[DATA SUPPLIED — start]
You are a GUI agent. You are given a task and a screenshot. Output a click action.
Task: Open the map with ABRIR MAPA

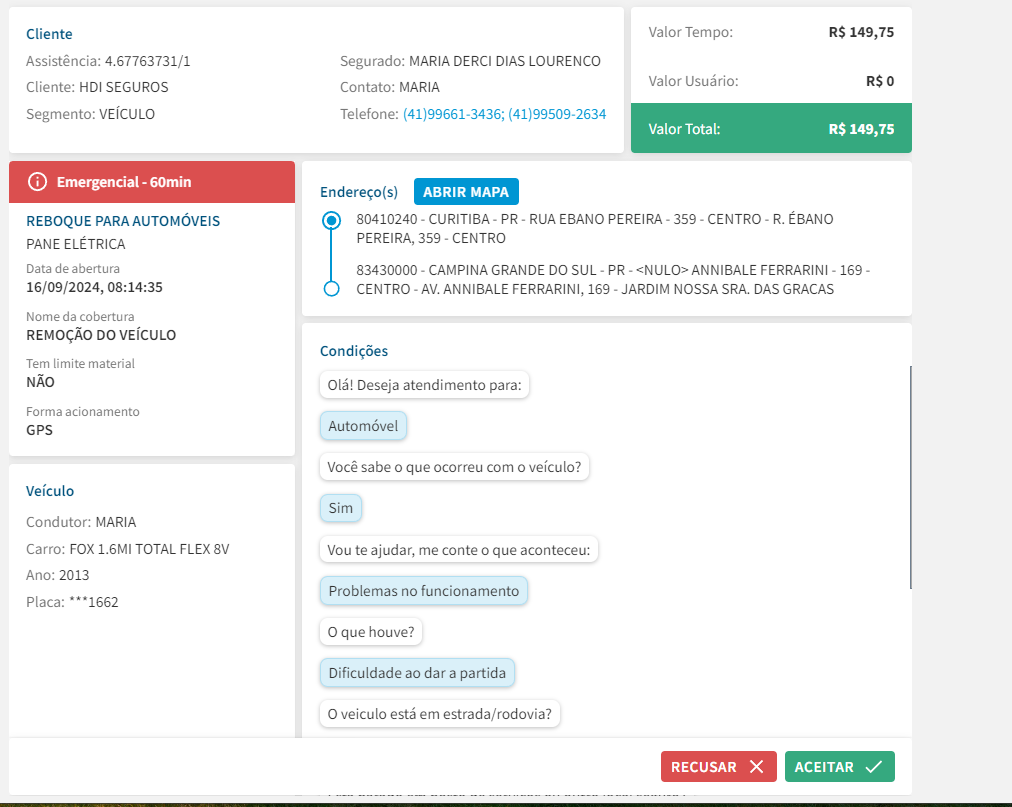point(466,192)
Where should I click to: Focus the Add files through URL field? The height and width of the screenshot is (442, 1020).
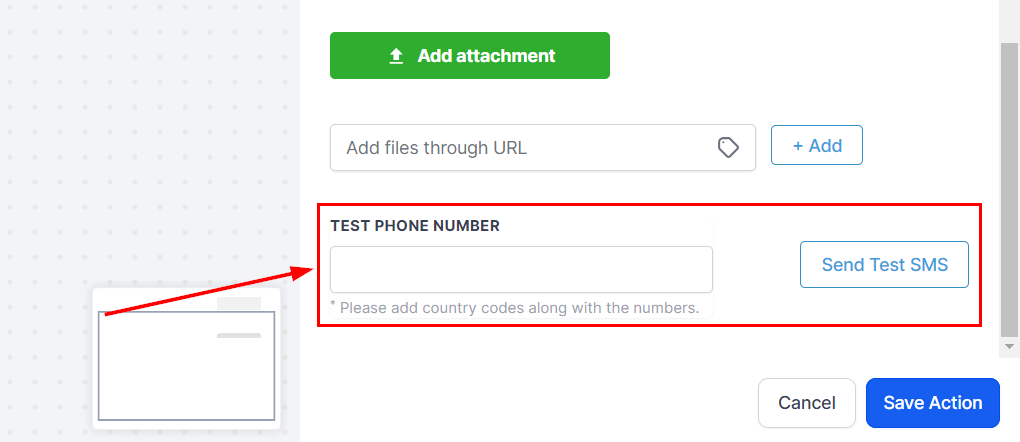[x=520, y=148]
[DATA SUPPLIED — finish]
→ **TRY IT**:
Apart from the pictures, return every entry above exactly as given.

→ **EXPECTED ANSWER**:
You are a GUI agent. You are given a task and a screenshot. Output a click action.
Task: Open the map with ABRIR MAPA

point(466,192)
Where should I click to: Focus the Add files through URL field? The height and width of the screenshot is (442, 1020).
[x=520, y=148]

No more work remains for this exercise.